··· Getoonde tekst

Zoals je in mijn laatste verslag hebt gezien, zat de bloei twee weken geleden al goed in de wietplanten. In week 11 van de kweek vorderde de bloeifase ook voorspoedig onder de SANlight EVO4-120 LED’s. De planten – een selectie van een aantal ‘fire’ wietsoorten – produceren meer en meer buds.
De hoofd- en zijtakken vormen zo langzamerhand ook hele mooie ‘cola’s’. Dat betekent dat de toppen samenhangende clusters vormen, en samen uitgroeien tot grote toppen over de lengte van hele takken. Het ziet er geweldig mooi uit; ik heb er een video van gemaakt om je te laten zien wat ik bedoel.
Ik geef de wietplanten water met Bio-Nova voeding met een pH-waarde van 6,1. Ik meng het water met de voeding in een 100-liter Flexi-Tank waterreservoir dat bij de Autopotten hoort die ik gebruik. Hierdoor hoef ik de planten niet een voor een water te geven, maar krijgen ze dat automatisch uit het reservoir. Het is superhandig, en bespaart me een hoop tijd.
De meeste stampers of bloeiharen van mijn ‘fire genetics’ zijn nog steeds wit. Dat betekent dat de bloei nog steeds in volle gang is, en de planten nog niet zijn begonnen met rijpen. Dat is eigenlijk een goed teken, want het geeft aan dat de toppen eerst nog een tijdje zullen groeien. Als de witte stampers indrogen en bruin worden, dan weet je dat de plant aan het rijpen is en dat de oogst in zicht komt.

······

Opdracht
Citeer uit het kweekverslag hierboven het stuk van "De hoofd- en" tot en met "een hoop tijd.".

··· Beschikbare gegevens

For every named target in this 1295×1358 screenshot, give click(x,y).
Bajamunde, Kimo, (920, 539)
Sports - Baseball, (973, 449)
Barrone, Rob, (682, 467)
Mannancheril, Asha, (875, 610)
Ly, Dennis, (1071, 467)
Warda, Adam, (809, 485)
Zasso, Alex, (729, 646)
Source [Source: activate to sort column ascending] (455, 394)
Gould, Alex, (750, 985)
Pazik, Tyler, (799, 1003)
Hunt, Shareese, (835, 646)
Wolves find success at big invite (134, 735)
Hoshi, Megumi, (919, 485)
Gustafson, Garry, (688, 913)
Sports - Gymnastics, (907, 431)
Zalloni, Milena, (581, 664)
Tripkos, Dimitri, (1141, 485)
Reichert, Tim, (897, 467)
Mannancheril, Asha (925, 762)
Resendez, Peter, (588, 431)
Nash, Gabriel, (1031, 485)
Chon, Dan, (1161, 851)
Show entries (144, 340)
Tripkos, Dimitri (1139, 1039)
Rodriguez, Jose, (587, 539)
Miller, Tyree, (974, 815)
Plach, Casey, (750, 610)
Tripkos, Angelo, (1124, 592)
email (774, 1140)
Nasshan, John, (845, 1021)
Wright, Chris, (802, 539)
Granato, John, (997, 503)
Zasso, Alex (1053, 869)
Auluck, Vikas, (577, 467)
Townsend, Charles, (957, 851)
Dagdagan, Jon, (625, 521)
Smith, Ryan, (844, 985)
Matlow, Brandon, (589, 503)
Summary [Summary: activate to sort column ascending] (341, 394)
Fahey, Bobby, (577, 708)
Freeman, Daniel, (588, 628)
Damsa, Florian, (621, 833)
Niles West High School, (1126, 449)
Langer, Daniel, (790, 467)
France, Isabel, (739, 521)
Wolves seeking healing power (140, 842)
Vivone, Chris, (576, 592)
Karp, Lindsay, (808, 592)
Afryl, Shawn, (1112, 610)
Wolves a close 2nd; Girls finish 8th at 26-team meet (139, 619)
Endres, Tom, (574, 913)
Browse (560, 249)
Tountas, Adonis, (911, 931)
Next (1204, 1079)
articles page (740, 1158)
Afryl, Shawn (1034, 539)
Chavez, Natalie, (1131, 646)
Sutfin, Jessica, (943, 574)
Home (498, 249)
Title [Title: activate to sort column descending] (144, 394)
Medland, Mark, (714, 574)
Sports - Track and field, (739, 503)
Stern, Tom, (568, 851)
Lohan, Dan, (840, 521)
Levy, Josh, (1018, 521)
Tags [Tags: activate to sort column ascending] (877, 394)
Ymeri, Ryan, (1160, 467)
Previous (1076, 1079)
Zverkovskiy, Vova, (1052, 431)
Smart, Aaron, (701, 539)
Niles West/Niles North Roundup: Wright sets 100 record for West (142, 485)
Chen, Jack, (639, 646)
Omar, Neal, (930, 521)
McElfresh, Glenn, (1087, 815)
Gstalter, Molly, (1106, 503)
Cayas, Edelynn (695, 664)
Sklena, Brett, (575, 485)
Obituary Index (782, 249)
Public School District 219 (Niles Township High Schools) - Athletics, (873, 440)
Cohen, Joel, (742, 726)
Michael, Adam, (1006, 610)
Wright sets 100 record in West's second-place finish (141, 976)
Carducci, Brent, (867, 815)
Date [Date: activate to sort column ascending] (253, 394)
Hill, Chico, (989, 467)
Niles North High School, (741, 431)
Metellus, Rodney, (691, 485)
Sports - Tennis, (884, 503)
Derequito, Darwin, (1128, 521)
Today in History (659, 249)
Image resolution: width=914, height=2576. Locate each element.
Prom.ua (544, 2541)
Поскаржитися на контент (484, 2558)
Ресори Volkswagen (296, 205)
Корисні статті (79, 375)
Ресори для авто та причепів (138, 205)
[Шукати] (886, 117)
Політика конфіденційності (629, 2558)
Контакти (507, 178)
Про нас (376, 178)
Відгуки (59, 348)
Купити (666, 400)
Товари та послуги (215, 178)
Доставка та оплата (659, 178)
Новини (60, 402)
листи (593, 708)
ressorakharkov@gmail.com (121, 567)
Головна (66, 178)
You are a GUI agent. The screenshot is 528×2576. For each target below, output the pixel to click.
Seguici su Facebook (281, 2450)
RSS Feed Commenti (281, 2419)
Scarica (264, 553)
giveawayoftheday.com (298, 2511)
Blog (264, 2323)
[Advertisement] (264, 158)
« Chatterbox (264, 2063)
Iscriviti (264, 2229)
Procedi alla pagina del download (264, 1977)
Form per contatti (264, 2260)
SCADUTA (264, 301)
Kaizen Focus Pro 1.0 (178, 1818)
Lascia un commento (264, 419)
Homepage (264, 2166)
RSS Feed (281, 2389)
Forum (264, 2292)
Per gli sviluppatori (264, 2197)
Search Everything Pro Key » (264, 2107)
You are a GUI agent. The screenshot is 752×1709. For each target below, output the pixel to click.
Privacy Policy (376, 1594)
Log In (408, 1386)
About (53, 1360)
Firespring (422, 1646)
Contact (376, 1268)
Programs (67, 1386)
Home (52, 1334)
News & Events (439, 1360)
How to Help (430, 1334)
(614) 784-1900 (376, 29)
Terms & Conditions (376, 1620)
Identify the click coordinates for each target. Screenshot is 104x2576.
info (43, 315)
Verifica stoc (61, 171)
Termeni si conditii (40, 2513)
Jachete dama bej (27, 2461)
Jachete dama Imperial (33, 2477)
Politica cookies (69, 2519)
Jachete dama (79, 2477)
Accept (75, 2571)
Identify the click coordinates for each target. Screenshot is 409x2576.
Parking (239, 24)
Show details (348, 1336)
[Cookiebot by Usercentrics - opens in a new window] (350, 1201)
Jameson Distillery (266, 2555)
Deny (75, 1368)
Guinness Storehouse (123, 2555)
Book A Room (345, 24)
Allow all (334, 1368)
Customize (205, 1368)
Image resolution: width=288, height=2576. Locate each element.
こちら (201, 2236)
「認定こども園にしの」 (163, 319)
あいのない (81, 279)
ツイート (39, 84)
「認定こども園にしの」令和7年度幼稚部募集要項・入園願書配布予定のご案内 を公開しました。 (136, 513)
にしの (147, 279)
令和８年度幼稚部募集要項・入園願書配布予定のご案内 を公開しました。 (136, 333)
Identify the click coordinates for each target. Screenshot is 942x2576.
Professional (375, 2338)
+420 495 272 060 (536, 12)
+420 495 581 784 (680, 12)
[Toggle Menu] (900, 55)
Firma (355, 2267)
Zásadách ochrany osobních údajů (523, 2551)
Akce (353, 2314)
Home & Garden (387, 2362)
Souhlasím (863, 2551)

······

Jouw uitwerking
De hoofd- en zijtakken vormen zo langzamerhand ook hele mooie ‘cola’s’. Dat betekent dat de toppen samenhangende clusters vormen, en samen uitgroeien tot grote toppen over de lengte van hele takken. Het ziet er geweldig mooi uit; ik heb er een video van gemaakt om je te laten zien wat ik bedoel.
Ik geef de wietplanten water met Bio-Nova voeding met een pH-waarde van 6,1. Ik meng het water met de voeding in een 100-liter Flexi-Tank waterreservoir dat bij de Autopotten hoort die ik gebruik. Hierdoor hoef ik de planten niet een voor een water te geven, maar krijgen ze dat automatisch uit het reservoir. Het is superhandig, en bespaart me een hoop tijd.